OPINION

Changing Greek-Turkish ties

Athens’s policy on Greek-Turkish relations began to take shape in the early 1990s and has since developed through the wider, and increasingly cordial, EU-Turkish relationship. With minor variations, all Greek governments have acted on the supposition that more benign Athens-Ankara relations combined with positive developments in EU-Turkish ties would eventually put Turkey in a position where it had to abandon its hostility toward Greece. With such calculations in mind, successive Greek leaders believed that such an approach would lead to a viable solution for a united state in Cyprus based on the rules of international justice and existing United Nations decisions. Four prime ministers over 15 years have built their foreign policy on that basis. Now, on the eve of a starting date being given for Turkey’s EU accession talks, with Cyprus still divided but a full EU member and with Ankara staking its claims in the Aegean in the most emphatic, military manner, Greece’s 15-year policy has come to its conclusion.
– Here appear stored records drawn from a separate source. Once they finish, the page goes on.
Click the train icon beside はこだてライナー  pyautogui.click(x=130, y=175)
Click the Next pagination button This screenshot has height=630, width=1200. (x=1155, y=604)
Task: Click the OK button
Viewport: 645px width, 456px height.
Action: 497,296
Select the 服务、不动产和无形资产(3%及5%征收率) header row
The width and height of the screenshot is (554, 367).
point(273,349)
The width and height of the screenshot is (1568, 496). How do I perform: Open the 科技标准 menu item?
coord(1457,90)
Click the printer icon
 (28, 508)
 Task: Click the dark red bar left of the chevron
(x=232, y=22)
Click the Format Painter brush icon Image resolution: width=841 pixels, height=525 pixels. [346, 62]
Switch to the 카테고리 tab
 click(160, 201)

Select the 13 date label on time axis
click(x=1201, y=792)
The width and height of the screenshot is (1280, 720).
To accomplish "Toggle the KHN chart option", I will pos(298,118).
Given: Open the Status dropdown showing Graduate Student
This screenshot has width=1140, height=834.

Henceforth, the Greek political leadership has two options: either to stay with the policy that ended at the 1999 EU summit in Helsinki – awaiting developments mainly through the actions and initiatives of third parties – or to formulate a new policy for Greek-Turkish relations. Ankara is making no secret of the policy it intends to follow concerning the Aegean or what it expects from its steps toward EU membership. Thus, the Greek government has all the evidence it needs to go ahead, if it chooses, with a new policy on bilateral relations, especially concerning the Aegean. If this is in fact the aim of Athens, then that should be made apparent to the EU by the December 17 summit meeting.